Computer Science Department, Stanford University, Stanford, CA 94305;
Computer Science Department, Stanford University, Stanford, CA 94305.
Proc Natl Acad Sci U S A. 2020 Dec 1;117(48):30046-30054. doi: 10.1073/pnas.1907367117. Epub 2020 Jun 3.
This paper explores the knowledge of linguistic structure learned by large artificial neural networks, trained via self-supervision, whereby the model simply tries to predict a masked word in a given context. Human language communication is via sequences of words, but language understanding requires constructing rich hierarchical structures that are never observed explicitly. The mechanisms for this have been a prime mystery of human language acquisition, while engineering work has mainly proceeded by supervised learning on treebanks of sentences hand labeled for this latent structure. However, we demonstrate that modern deep contextual language models learn major aspects of this structure, without any explicit supervision. We develop methods for identifying linguistic hierarchical structure emergent in artificial neural networks and demonstrate that components in these models focus on syntactic grammatical relationships and anaphoric coreference. Indeed, we show that a linear transformation of learned embeddings in these models captures parse tree distances to a surprising degree, allowing approximate reconstruction of the sentence tree structures normally assumed by linguists. These results help explain why these models have brought such large improvements across many language-understanding tasks.

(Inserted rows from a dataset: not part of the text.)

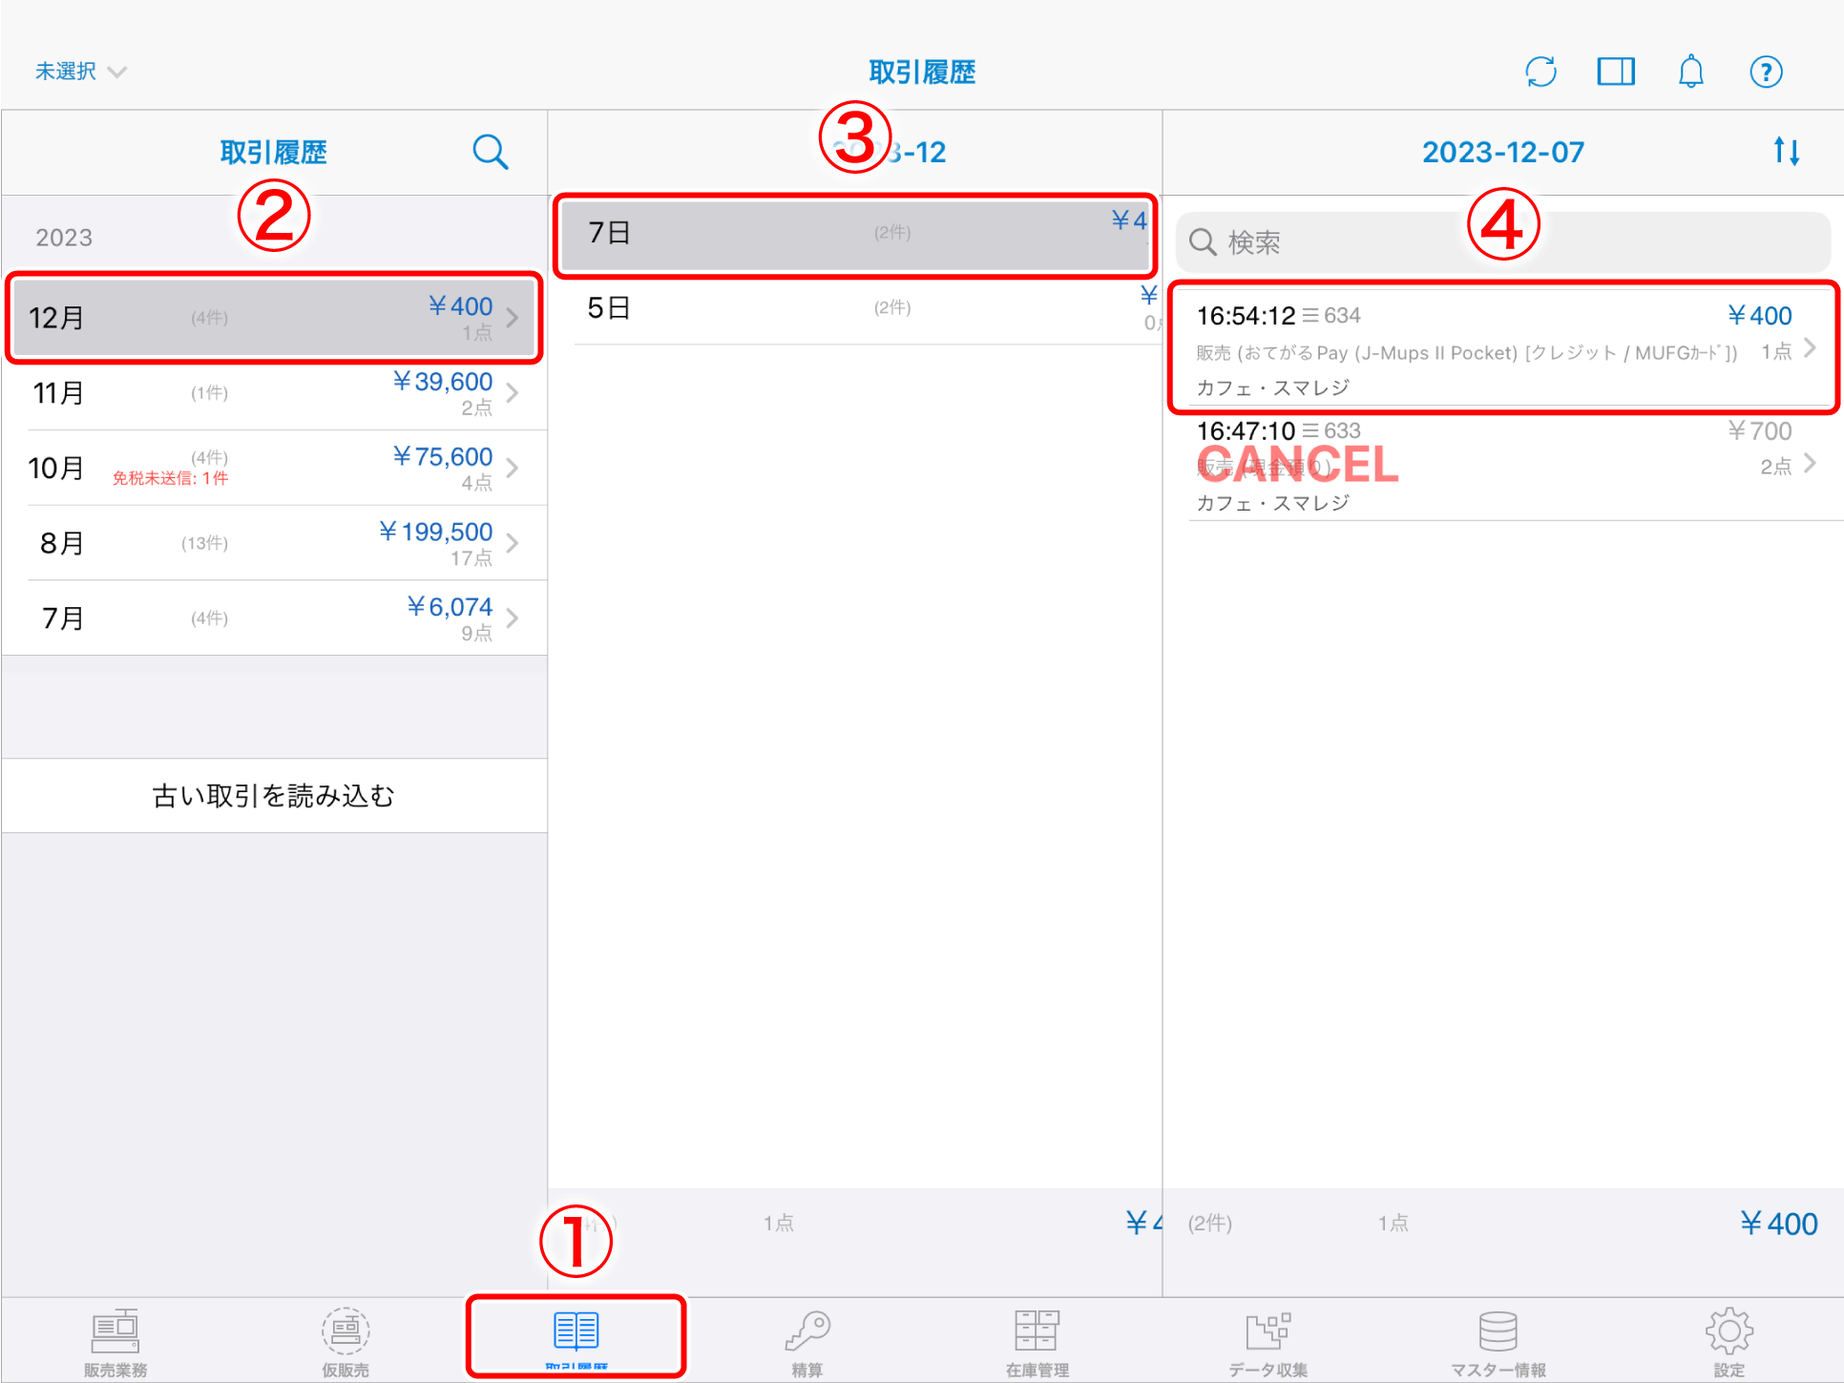The width and height of the screenshot is (1844, 1383).
Task: Click 古い取引を読み込む button
Action: [x=275, y=796]
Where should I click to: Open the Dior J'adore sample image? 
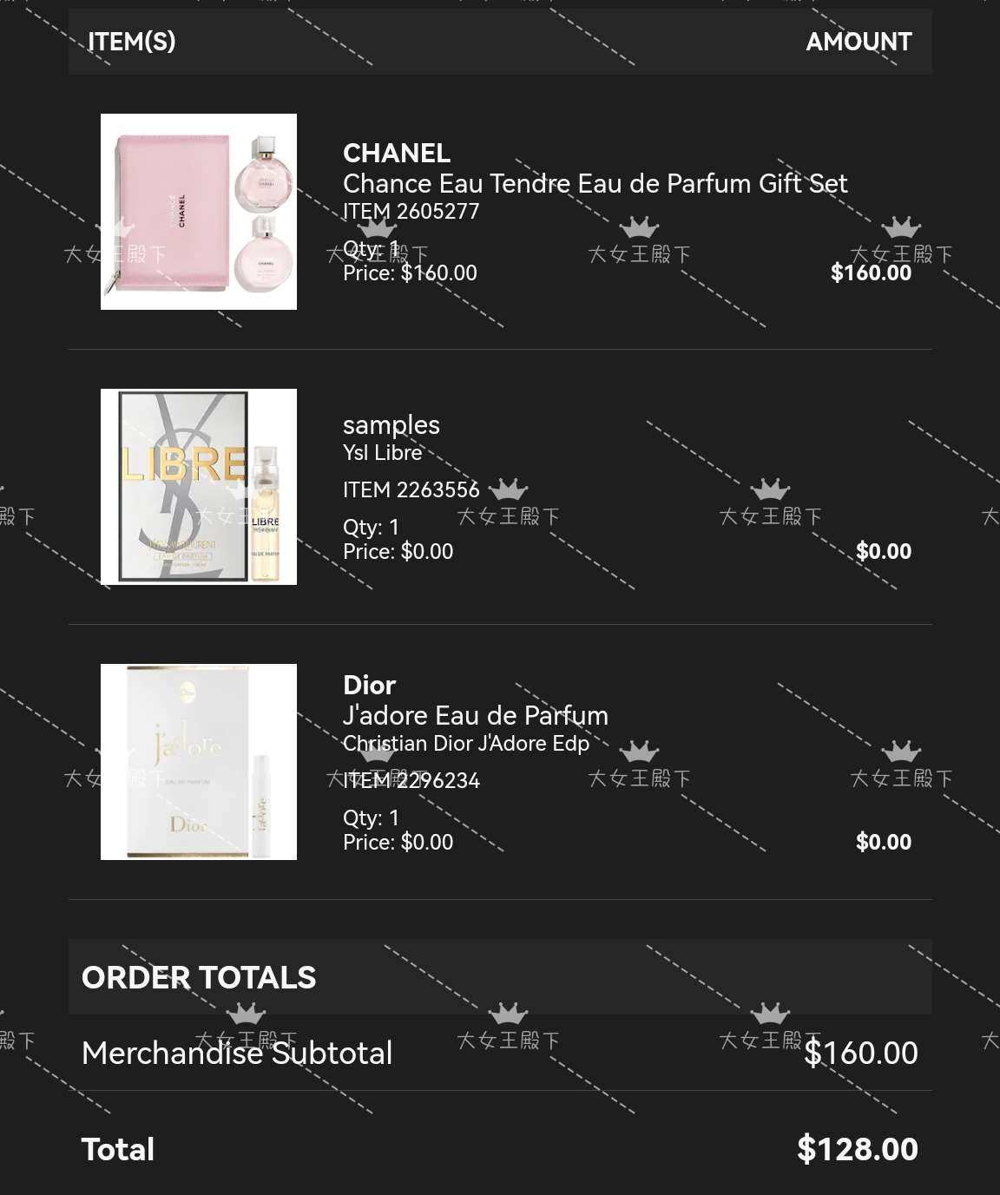coord(199,762)
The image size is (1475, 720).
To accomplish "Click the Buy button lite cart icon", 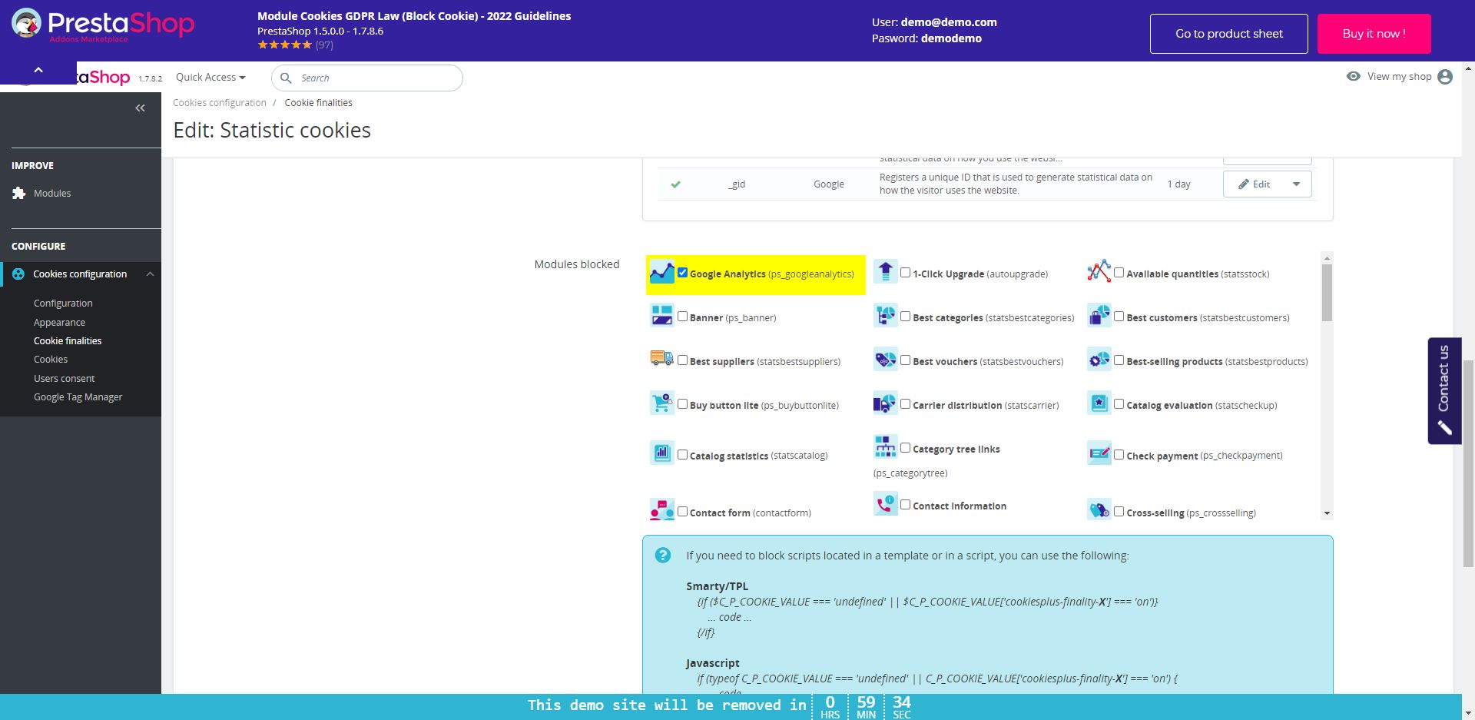I will [661, 403].
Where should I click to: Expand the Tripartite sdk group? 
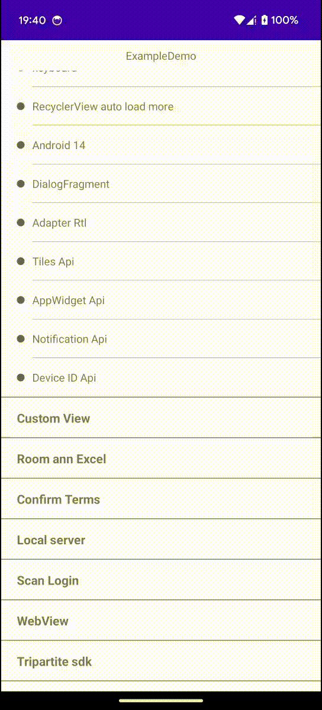tap(161, 661)
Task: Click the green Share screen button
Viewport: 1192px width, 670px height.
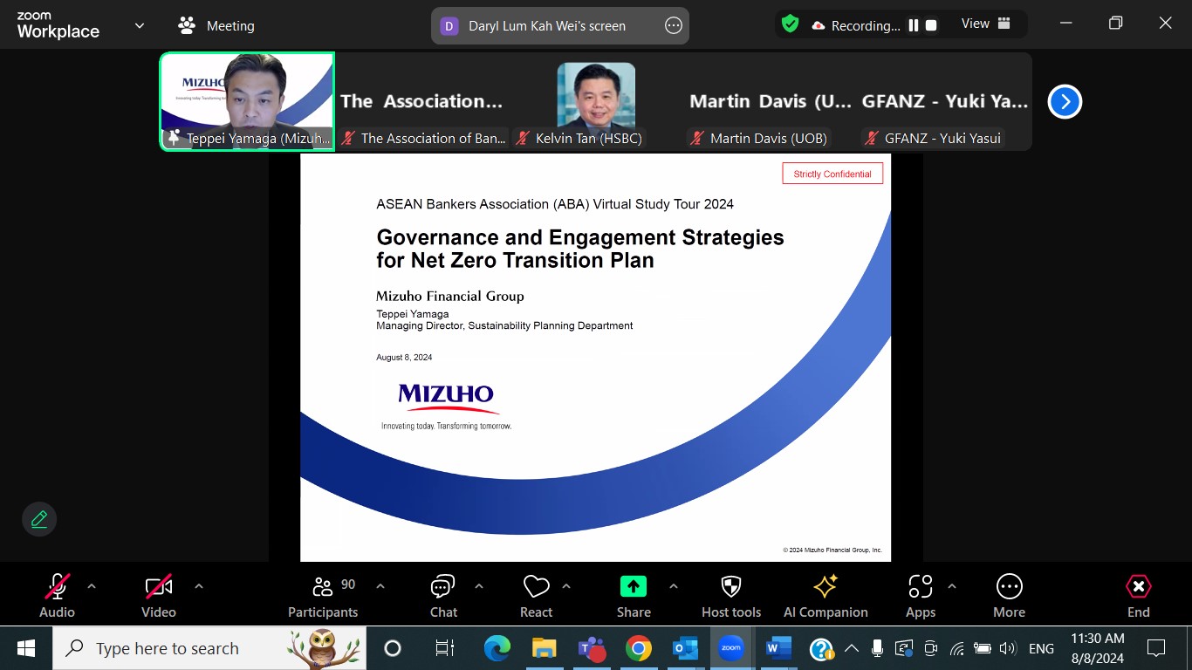Action: [634, 595]
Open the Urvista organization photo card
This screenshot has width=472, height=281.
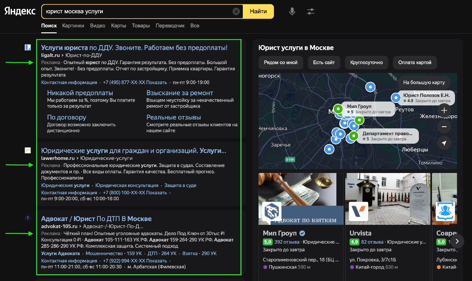(387, 199)
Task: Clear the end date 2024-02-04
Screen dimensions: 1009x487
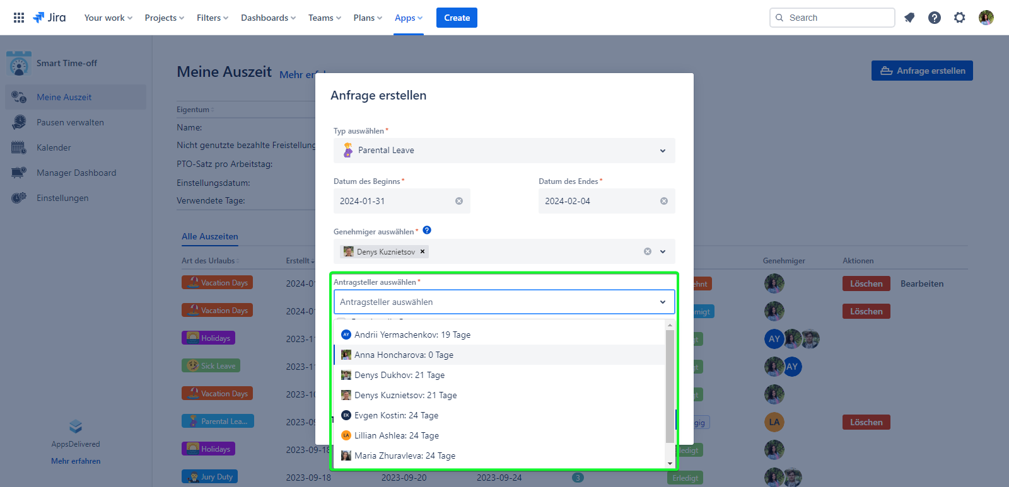Action: pyautogui.click(x=664, y=201)
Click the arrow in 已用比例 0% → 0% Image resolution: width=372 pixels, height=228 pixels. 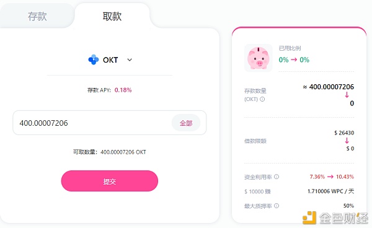294,59
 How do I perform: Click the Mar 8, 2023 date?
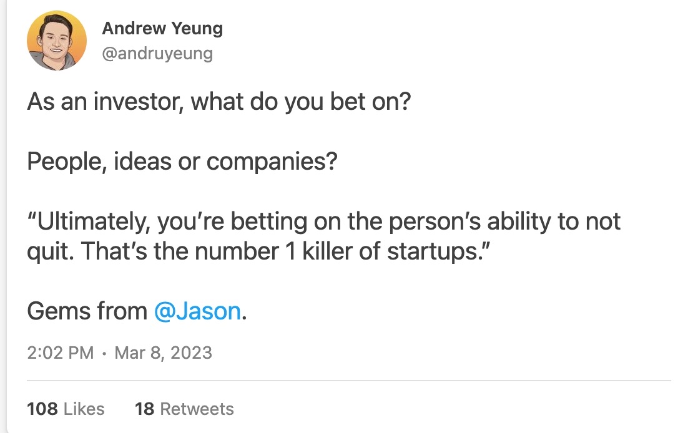[164, 353]
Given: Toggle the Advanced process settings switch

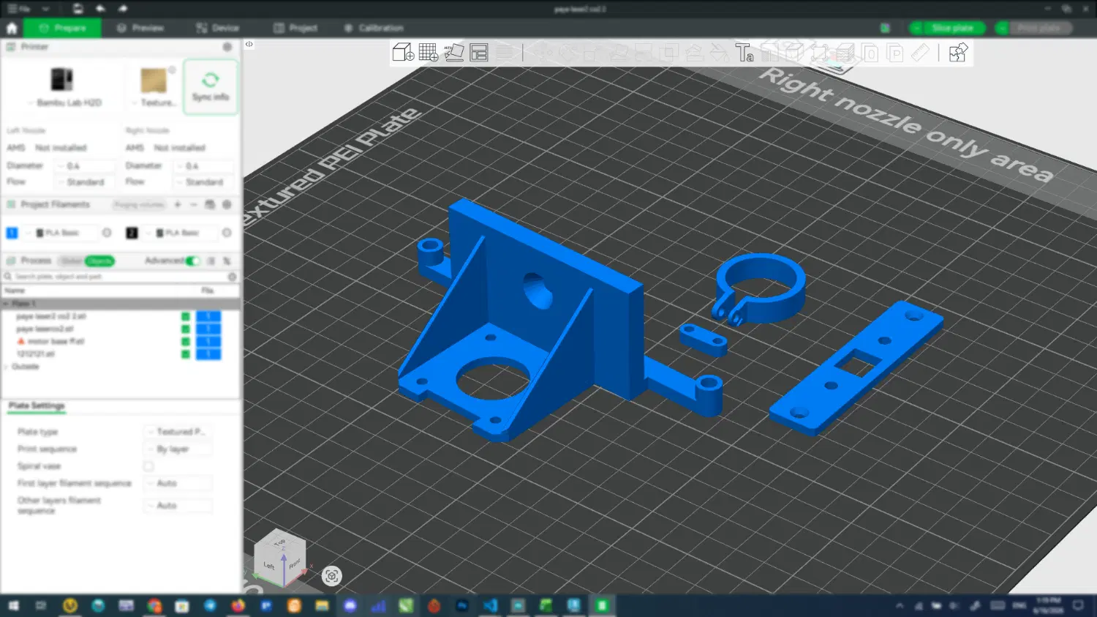Looking at the screenshot, I should tap(192, 261).
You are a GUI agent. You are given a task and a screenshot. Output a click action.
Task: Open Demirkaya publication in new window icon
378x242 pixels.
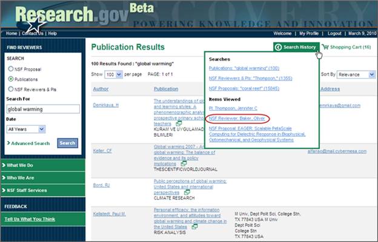click(179, 124)
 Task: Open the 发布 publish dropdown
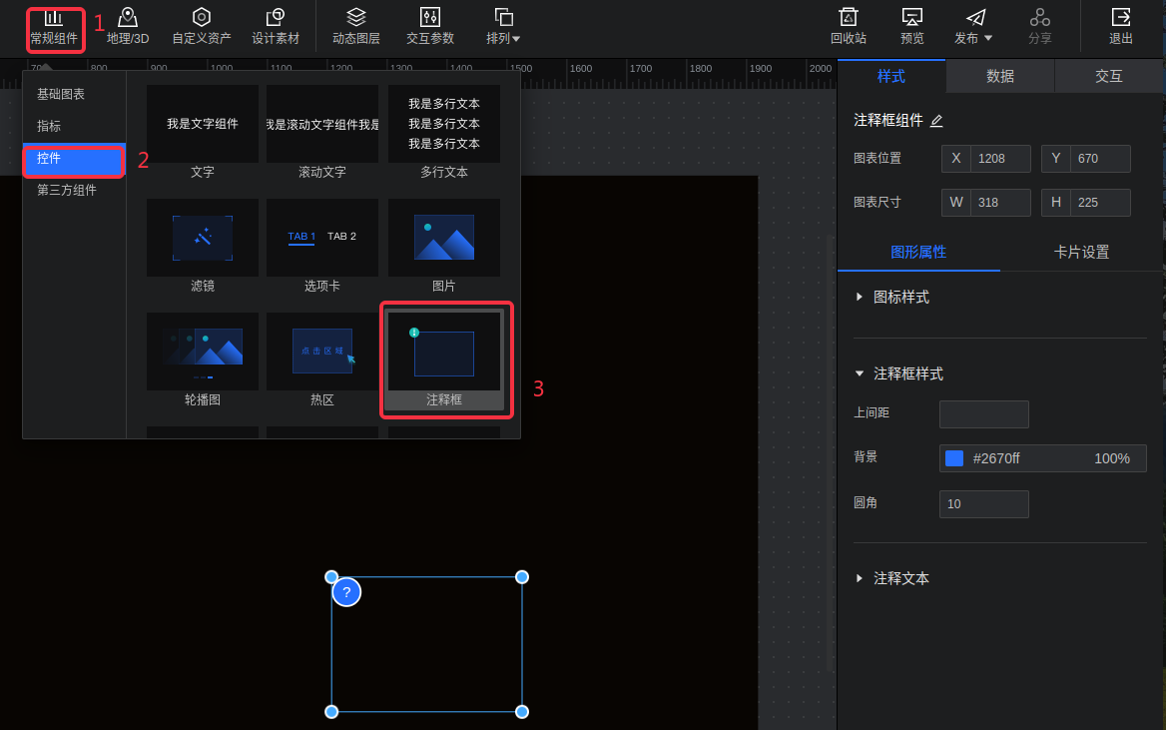point(974,27)
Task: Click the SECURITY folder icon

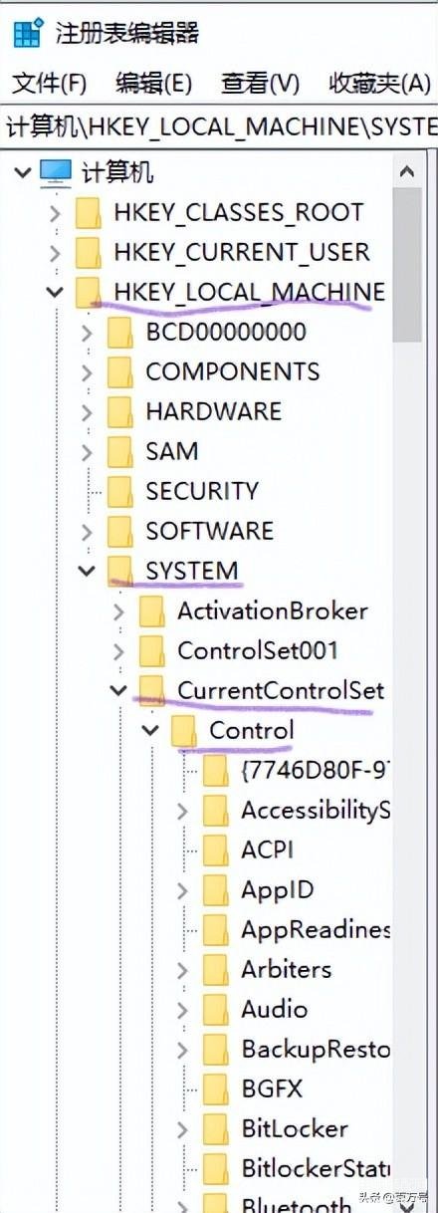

本文探讨了通过自监督训练的大型人工神经网络所学到的语言结构知识,模型只需尝试预测给定上下文中的掩蔽词。人类语言交流是通过单词序列进行的,但语言理解需要构建从未明确观察到的丰富层次结构。这些机制一直是人类语言习得的主要谜团,而工程工作主要通过对句子进行监督学习来完成,这些句子是为了这种潜在结构而人工标记的。然而,我们证明,现代深度上下文语言模型可以在没有任何显式监督的情况下学习这种结构的主要方面。我们开发了用于识别人工神经网络中出现的语言层次结构的方法,并证明这些模型中的组件专注于句法语法关系和照应核心参考。事实上,我们表明,这些模型中学习的嵌入的线性变换可以令人惊讶地捕捉到解析树距离,从而允许对通常由语言学家假设的句子树结构进行近似重建。这些结果有助于解释为什么这些模型在许多语言理解任务中带来了如此大的改进。